Chemoresistance can be overcome with high-dose chemotherapy and autologous stem-cell transplantation for relapsed and refractory Hodgkin lymphoma.

机构信息

Leukemia/Bone Marrow Transplant Program of British Columbia and the Division of Hematology, British Columbia Cancer Agency and the University of British Columbia; Center for Lymphoid Cancer Research and the Division of Medical Oncology, British Columbia Cancer Agency and the University of British Columbia, Vancouver, Canada.
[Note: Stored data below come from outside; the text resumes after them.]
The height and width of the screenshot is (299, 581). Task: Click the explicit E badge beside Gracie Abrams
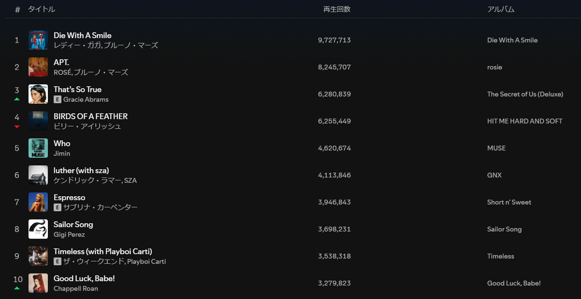(x=58, y=99)
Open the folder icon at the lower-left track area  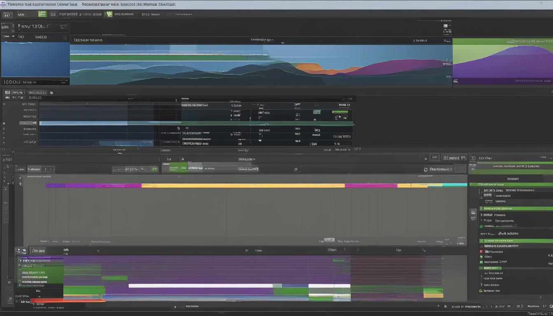19,250
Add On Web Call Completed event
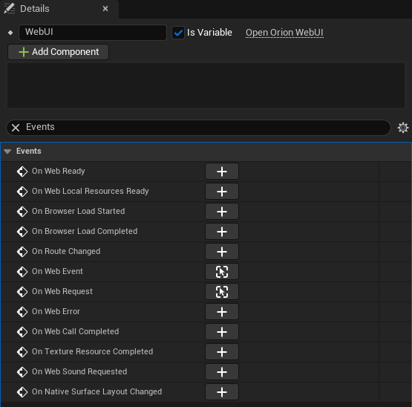 (222, 332)
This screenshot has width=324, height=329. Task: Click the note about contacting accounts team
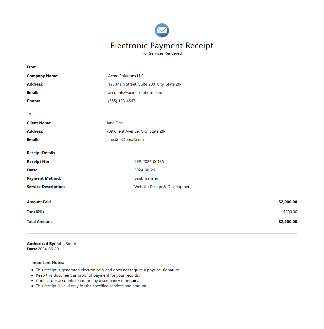[87, 281]
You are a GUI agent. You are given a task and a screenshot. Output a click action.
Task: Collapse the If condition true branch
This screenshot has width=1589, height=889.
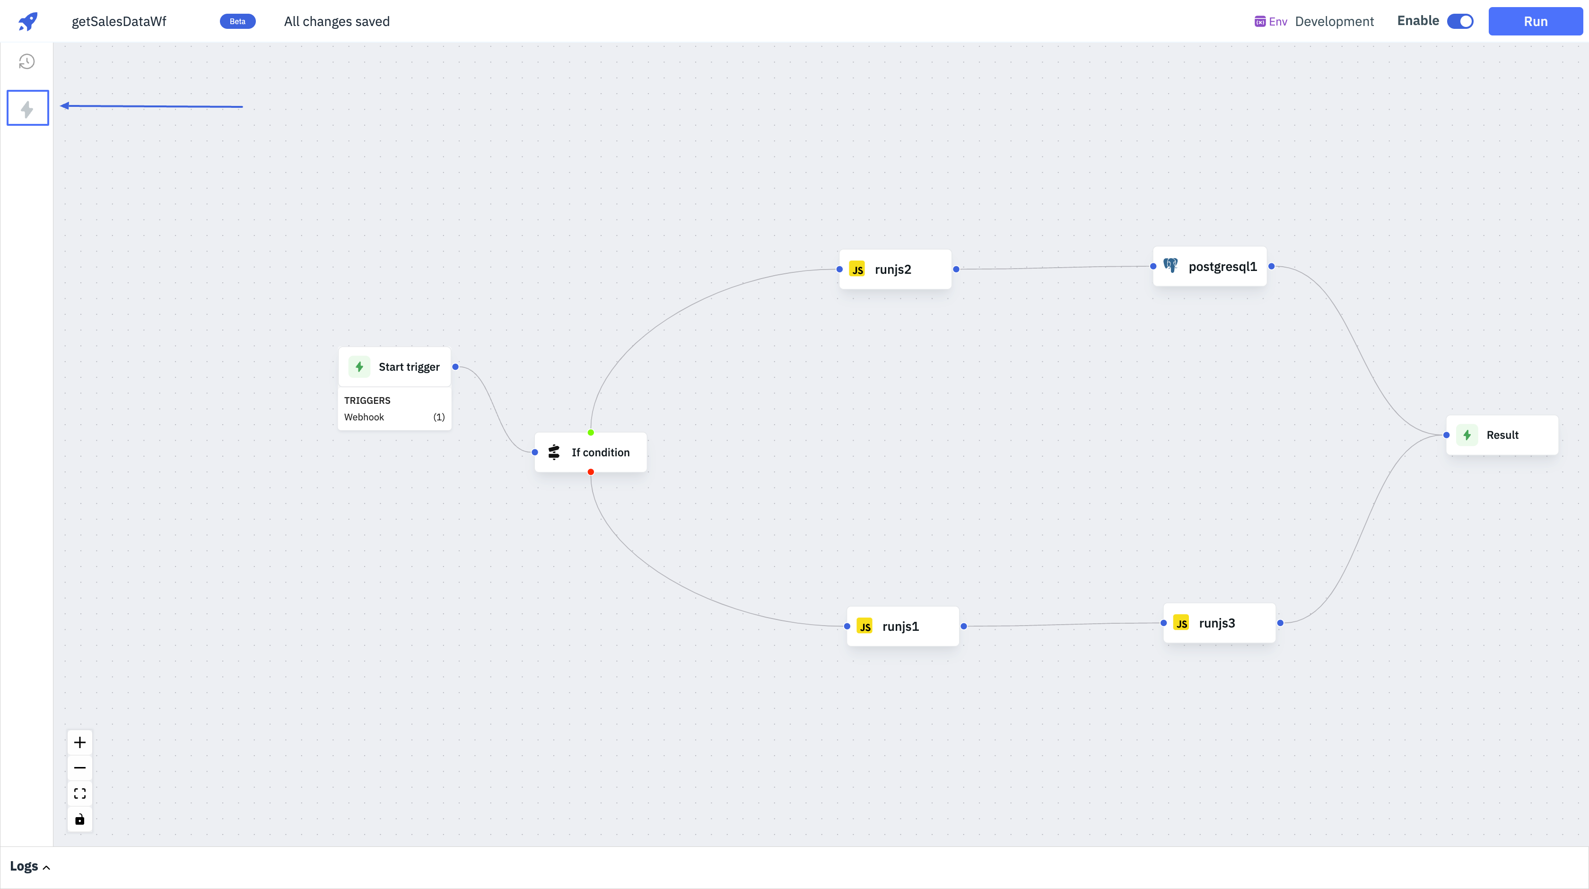(590, 432)
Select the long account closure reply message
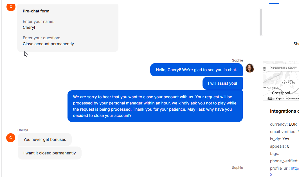Viewport: 299px width, 177px height. tap(155, 106)
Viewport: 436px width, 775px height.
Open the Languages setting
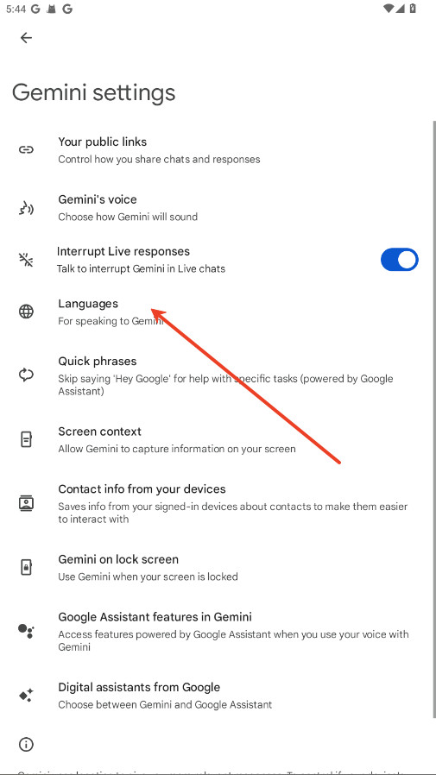(218, 312)
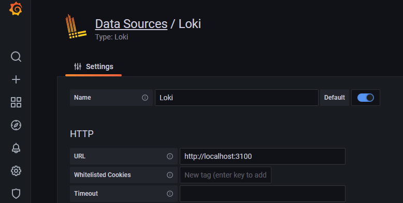Follow the Data Sources breadcrumb link
The width and height of the screenshot is (403, 203).
click(132, 24)
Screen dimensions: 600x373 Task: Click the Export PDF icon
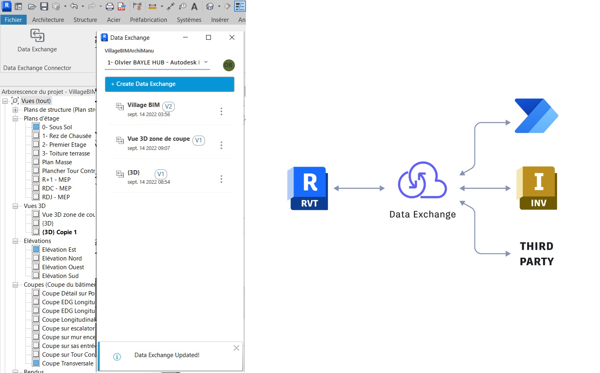tap(122, 6)
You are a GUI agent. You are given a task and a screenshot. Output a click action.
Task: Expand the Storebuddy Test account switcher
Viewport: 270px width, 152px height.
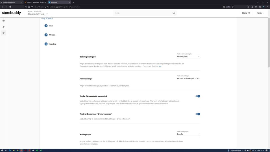[47, 14]
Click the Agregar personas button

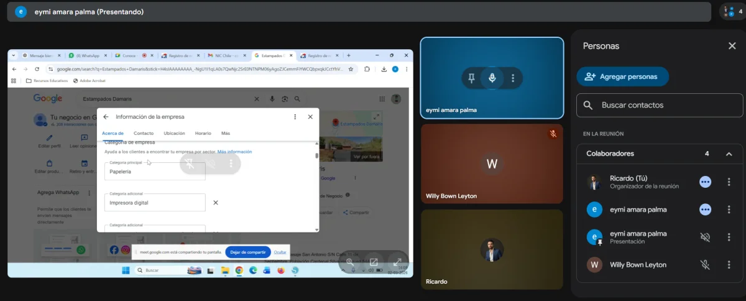[622, 76]
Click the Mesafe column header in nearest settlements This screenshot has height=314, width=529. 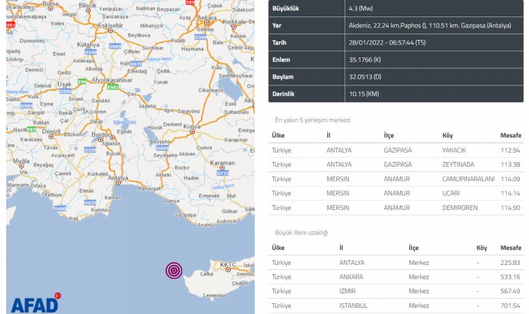510,136
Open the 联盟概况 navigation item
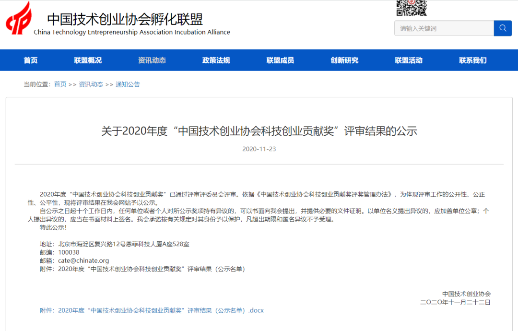The image size is (518, 331). click(x=88, y=60)
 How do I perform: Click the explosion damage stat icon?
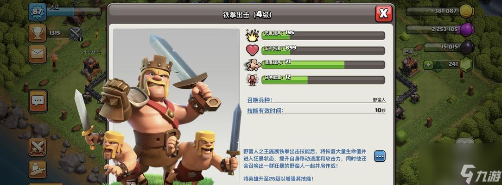pos(252,36)
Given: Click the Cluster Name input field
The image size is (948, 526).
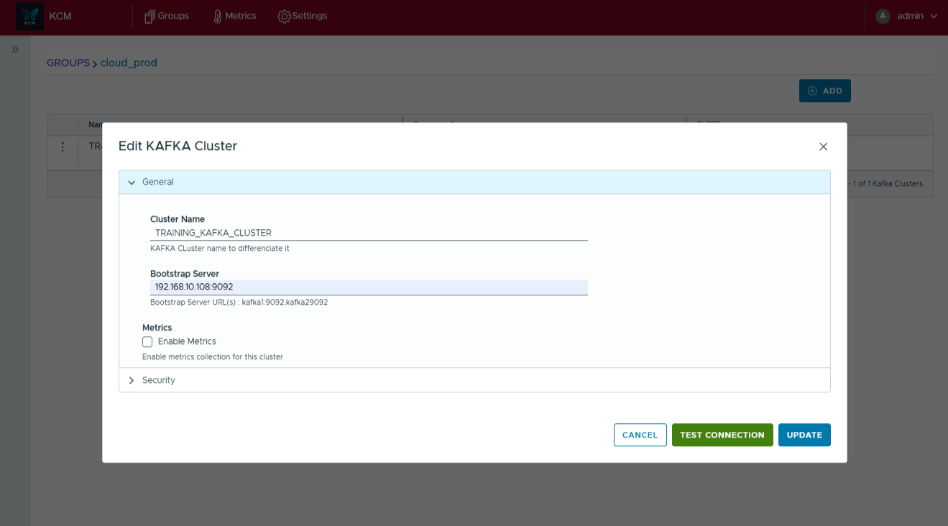Looking at the screenshot, I should [x=369, y=233].
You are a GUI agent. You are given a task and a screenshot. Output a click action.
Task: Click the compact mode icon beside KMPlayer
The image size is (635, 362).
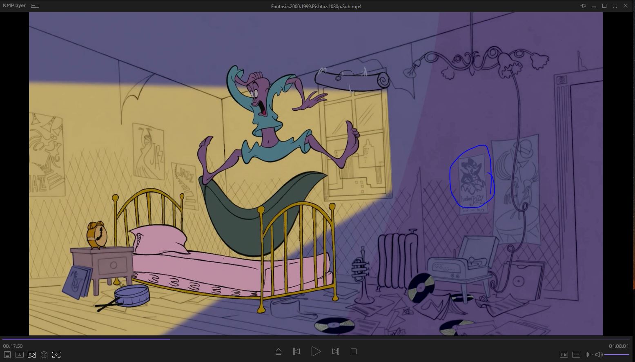tap(35, 6)
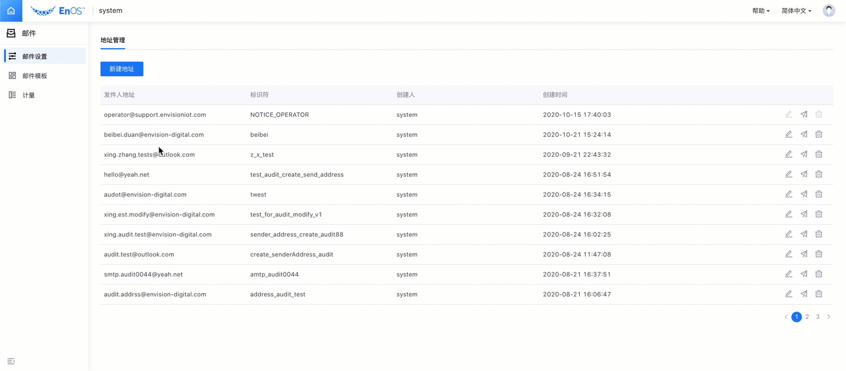Open the 简体中文 language dropdown
846x371 pixels.
coord(796,11)
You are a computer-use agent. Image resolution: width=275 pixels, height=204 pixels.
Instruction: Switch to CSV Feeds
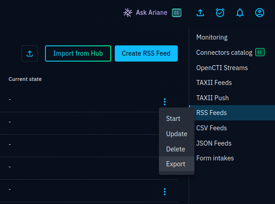212,128
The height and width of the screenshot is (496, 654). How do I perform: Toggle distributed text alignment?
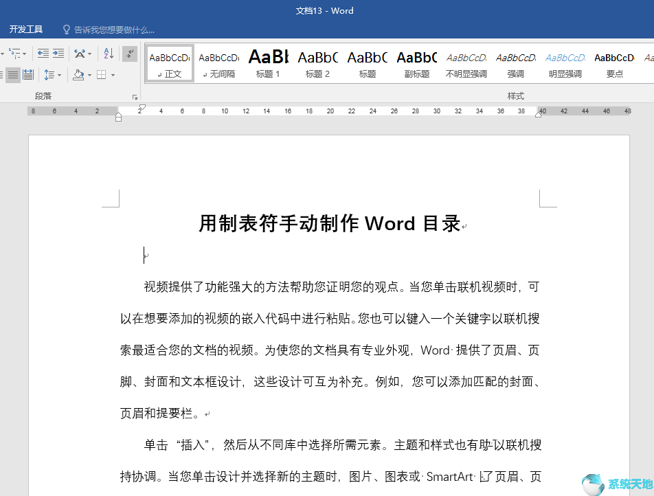(x=28, y=75)
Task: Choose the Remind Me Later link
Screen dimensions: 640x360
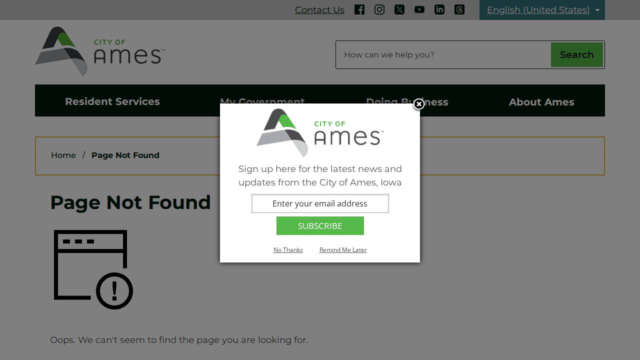Action: point(343,250)
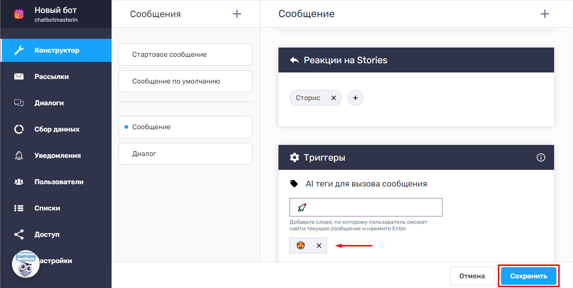Open Сбор данных section
The image size is (573, 288).
(57, 129)
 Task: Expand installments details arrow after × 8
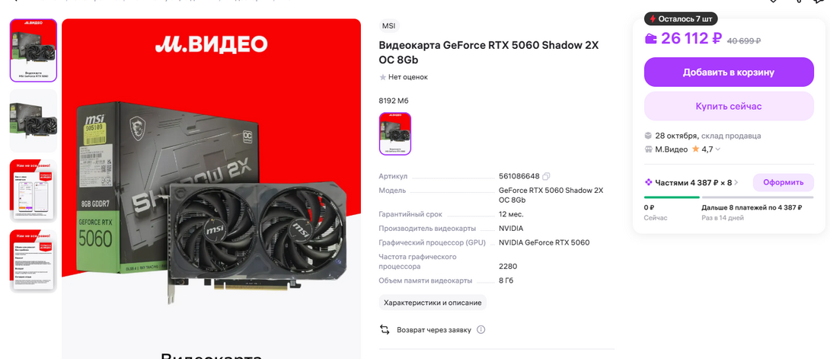pos(736,183)
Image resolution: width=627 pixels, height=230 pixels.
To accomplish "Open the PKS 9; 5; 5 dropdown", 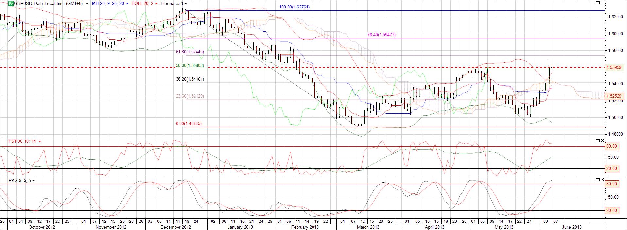I will pos(34,181).
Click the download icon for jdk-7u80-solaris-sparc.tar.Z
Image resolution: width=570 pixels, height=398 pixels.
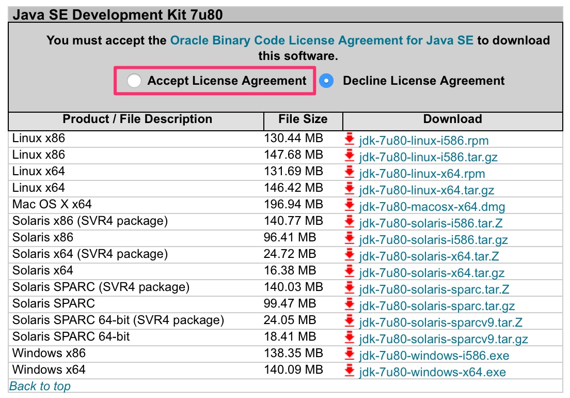(x=349, y=288)
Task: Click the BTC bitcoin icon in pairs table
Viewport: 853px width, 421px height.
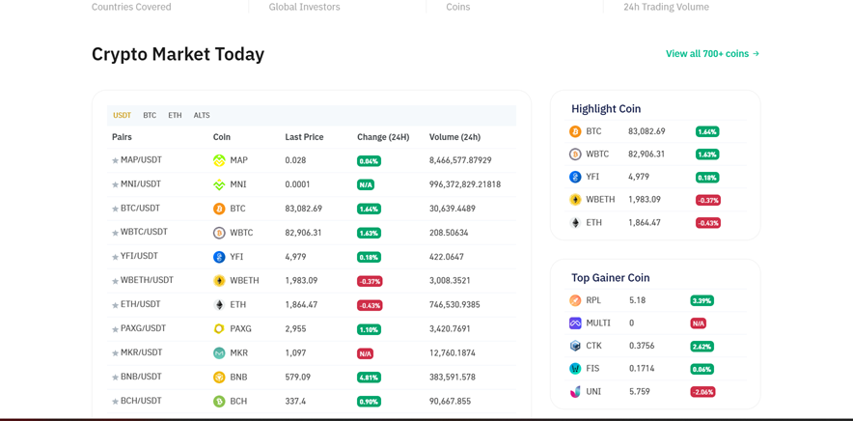Action: (219, 209)
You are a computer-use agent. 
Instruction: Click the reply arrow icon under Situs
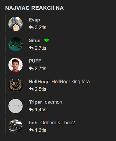[x=31, y=48]
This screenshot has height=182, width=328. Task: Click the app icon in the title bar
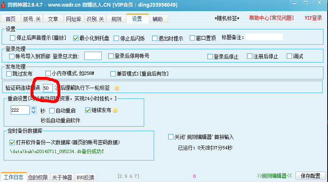tap(4, 5)
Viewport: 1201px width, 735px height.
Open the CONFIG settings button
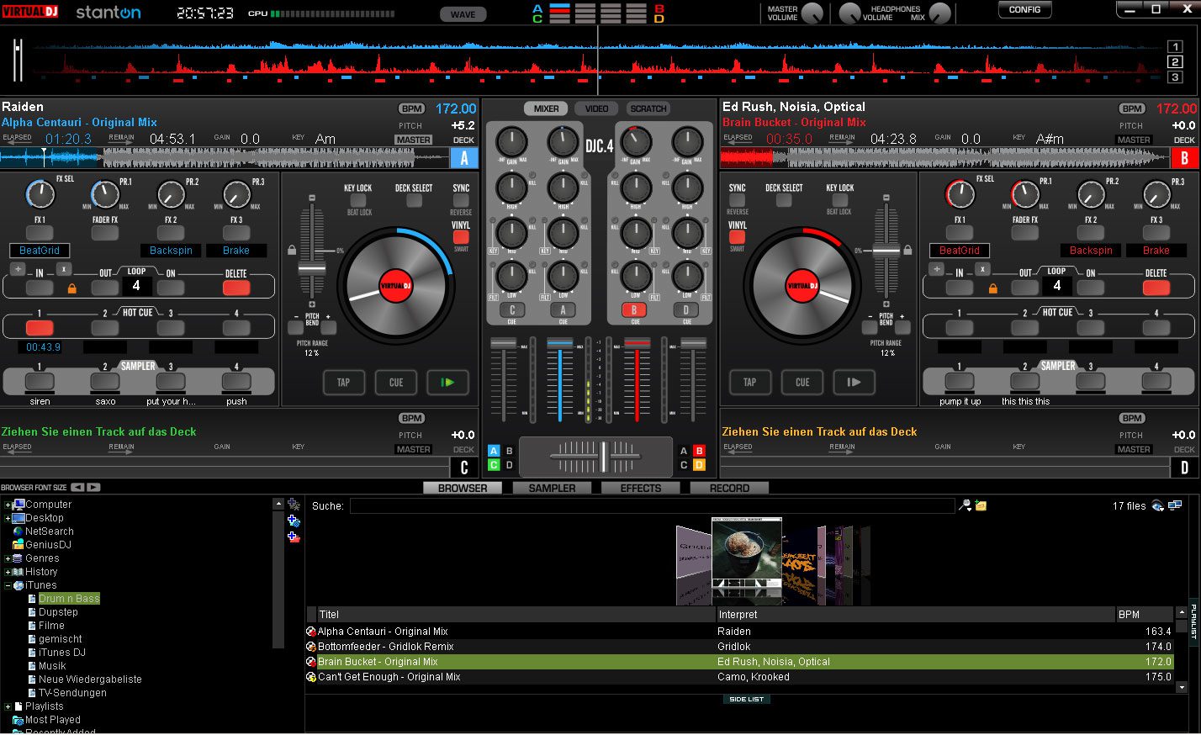tap(1024, 10)
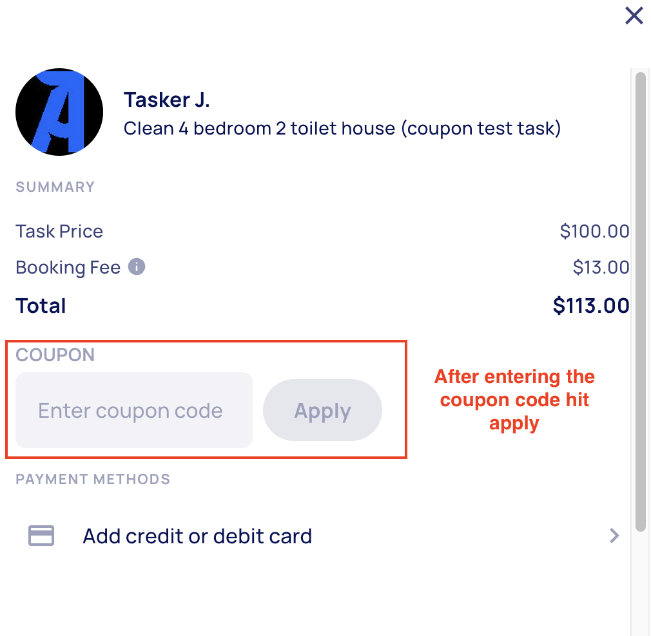The width and height of the screenshot is (651, 636).
Task: Select the $100.00 task price amount
Action: (594, 231)
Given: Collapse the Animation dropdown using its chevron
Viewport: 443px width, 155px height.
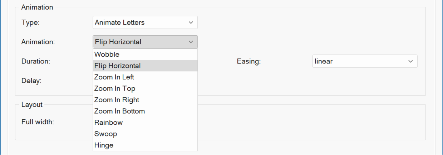Looking at the screenshot, I should click(190, 42).
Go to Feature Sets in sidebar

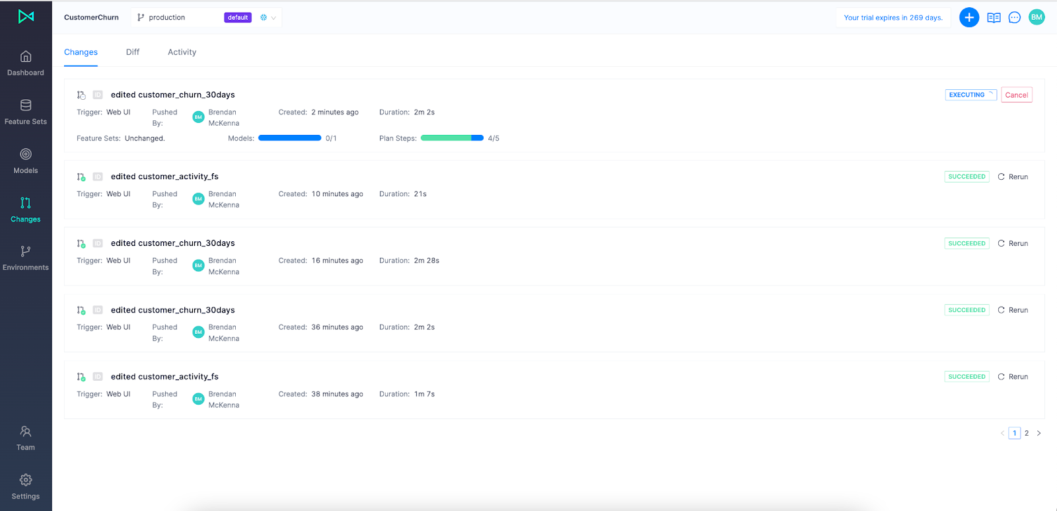pos(26,112)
Leukemia/Bone Marrow Transplant Program of British Columbia and the Division of Hematology, British Columbia Cancer Agency and the University of British Columbia.

出版信息

Ann Oncol. 2014 Nov;25(11):2218-2223. doi: 10.1093/annonc/mdu387. Epub 2014 Aug 22.

Abstract

BACKGROUND

High-dose therapy and autologous stem-cell transplant (HDT/ASCT) is the preferred treatment of chemosensitive relapsed/refractory Hodgkin lymphoma (HL). The role for HDT/ASCT in chemoresistant HL is less well defined. We evaluated long-term outcomes of relapsed/refractory HL patients whose disease was refractory to secondary chemotherapy preceding HDT/ASCT.

PATIENTS AND METHODS

All HL patients who underwent HDT/ASCT in British Columbia for primary progression (PP, defined as progression within 3 months of initial therapy completion) or first relapse (REL1) were reviewed. Patients were grouped based on response to secondary chemotherapy as sensitive (S), resistant (R), and untested/unknown (U).

RESULTS

A total of 256 patients underwent HDT/ASCT for PP (35%) or REL1 (65%) between 1985 and 2011. At median follow-up of 11.7 years, 58% were alive without HL, 36% relapsed; 6% died of transplant-related mortality, 3% secondary malignancies, and 3% unrelated causes. For PP/S, PP/R, and PP/U groups, 10-year FFS were 47%, 31%, and 38%; 10-year OS were 52%, 29%, and 37%, respectively. For REL1/S, REL1/R, and REL1/U groups, 10-year FFS were 64%, 51%, and 81%; 10-year OS were 71%, 59%, and 79%, respectively. In multivariate analysis, resistance to secondary chemotherapy predicted for post-transplant mortality in the PP (P = 0.04) but not REL1 (P = 0.16) groups.

CONCLUSION

In this large uniformly treated cohort of HL patients with long-term follow-up, chemoresistance preceding HDT/ASCT was identified as a poor prognostic factor; however, this factor can be partially overcome by HDT/ASCT, resulting in cure in 30%-50% of patients. HDT/ASCT should therefore be considered in all transplant eligible patients, regardless of responsiveness to salvage chemotherapy.

摘要

背景

大剂量化疗和自体干细胞移植(HDT/ASCT)是治疗敏感复发/难治性霍奇金淋巴瘤(HL)的首选方法。HDT/ASCT 在治疗耐药 HL 中的作用尚未得到充分明确。我们评估了那些在接受 HDT/ASCT 之前对二线化疗耐药的复发/难治性 HL 患者的长期预后。

患者和方法

我们对不列颠哥伦比亚省所有因原发进展(PP,定义为初始治疗完成后 3 个月内进展)或首次复发(REL1)而行 HDT/ASCT 的 HL 患者进行了回顾性研究。根据对二线化疗的反应将患者分为敏感(S)、耐药(R)和未检测/未知(U)组。

结果

1985 年至 2011 年间,共有 256 例患者因 PP(35%)或 REL1(65%)而行 HDT/ASCT。中位随访 11.7 年后,58%的患者无 HL 存活,36%的患者复发;6%的患者死于移植相关死亡率,3%的患者死于继发性恶性肿瘤,3%的患者死于无关原因。对于 PP/S、PP/R 和 PP/U 组,10 年无进展生存率分别为 47%、31%和 38%;10 年总生存率分别为 52%、29%和 37%。对于 REL1/S、REL1/R 和 REL1/U 组,10 年无进展生存率分别为 64%、51%和 81%;10 年总生存率分别为 71%、59%和 79%。多变量分析显示,二线化疗耐药是 PP 组(P = 0.04)而非 REL1 组(P = 0.16)移植后死亡的预测因素。

结论

在这项对 HL 患者进行的大样本、长期随访且采用统一治疗方法的研究中,我们发现 HDT/ASCT 前的耐药是一个不良预后因素;然而,通过 HDT/ASCT 可以部分克服这一因素,使 30%-50%的患者获得治愈。因此,无论对挽救性化疗的反应如何,HDT/ASCT 都应被视为所有符合移植条件的患者的一种治疗选择。